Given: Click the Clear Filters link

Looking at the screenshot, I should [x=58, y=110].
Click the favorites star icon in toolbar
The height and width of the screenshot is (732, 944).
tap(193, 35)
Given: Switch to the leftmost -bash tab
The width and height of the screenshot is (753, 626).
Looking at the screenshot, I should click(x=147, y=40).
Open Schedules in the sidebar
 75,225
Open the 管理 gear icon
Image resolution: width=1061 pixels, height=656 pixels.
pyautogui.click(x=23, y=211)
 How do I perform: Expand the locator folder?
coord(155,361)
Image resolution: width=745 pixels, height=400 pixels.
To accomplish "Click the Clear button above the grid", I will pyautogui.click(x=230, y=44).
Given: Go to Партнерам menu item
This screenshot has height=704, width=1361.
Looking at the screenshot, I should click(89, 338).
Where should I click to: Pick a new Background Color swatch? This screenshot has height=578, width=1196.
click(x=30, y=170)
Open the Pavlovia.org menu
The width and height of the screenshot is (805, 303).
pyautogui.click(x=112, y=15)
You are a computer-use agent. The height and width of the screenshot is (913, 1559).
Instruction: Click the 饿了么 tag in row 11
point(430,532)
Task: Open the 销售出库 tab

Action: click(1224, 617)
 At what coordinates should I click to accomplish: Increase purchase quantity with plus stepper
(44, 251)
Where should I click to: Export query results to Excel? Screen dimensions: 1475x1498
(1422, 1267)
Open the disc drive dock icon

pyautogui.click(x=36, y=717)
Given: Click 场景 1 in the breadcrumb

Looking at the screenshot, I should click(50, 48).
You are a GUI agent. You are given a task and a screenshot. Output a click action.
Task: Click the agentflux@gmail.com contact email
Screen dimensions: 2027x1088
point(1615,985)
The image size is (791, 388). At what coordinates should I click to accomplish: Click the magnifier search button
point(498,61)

===============

■ About this task:
Take the data above and return it exactly.

■ Solution to this task:
Given: Click the Clear Filters link

Looking at the screenshot, I should [x=58, y=110].
Click the favorites star icon in toolbar
The height and width of the screenshot is (732, 944).
tap(193, 35)
Given: Switch to the leftmost -bash tab
The width and height of the screenshot is (753, 626).
Looking at the screenshot, I should click(x=147, y=40).
Open Schedules in the sidebar
 75,225
Open the 管理 gear icon
Image resolution: width=1061 pixels, height=656 pixels.
pyautogui.click(x=23, y=211)
 How do I perform: Expand the locator folder?
coord(155,361)
Image resolution: width=745 pixels, height=400 pixels.
To accomplish "Click the Clear button above the grid", I will pyautogui.click(x=230, y=44).
Given: Go to Партнерам menu item
This screenshot has height=704, width=1361.
Looking at the screenshot, I should click(89, 338).
Where should I click to: Pick a new Background Color swatch? This screenshot has height=578, width=1196.
click(x=30, y=170)
Open the Pavlovia.org menu
The width and height of the screenshot is (805, 303).
pyautogui.click(x=112, y=15)
You are a computer-use agent. The height and width of the screenshot is (913, 1559).
Instruction: Click the 饿了么 tag in row 11
point(430,532)
Task: Open the 销售出库 tab

Action: click(1224, 617)
 At what coordinates should I click to accomplish: Increase purchase quantity with plus stepper
(44, 251)
Where should I click to: Export query results to Excel? Screen dimensions: 1475x1498
(1422, 1267)
Open the disc drive dock icon

pyautogui.click(x=36, y=717)
Given: Click 场景 1 in the breadcrumb

Looking at the screenshot, I should click(50, 48).
You are a GUI agent. You are given a task and a screenshot. Output a click action.
Task: Click the agentflux@gmail.com contact email
Screen dimensions: 2027x1088
point(1615,985)
The image size is (791, 388). At what coordinates should I click to accomplish: Click the magnifier search button
point(498,61)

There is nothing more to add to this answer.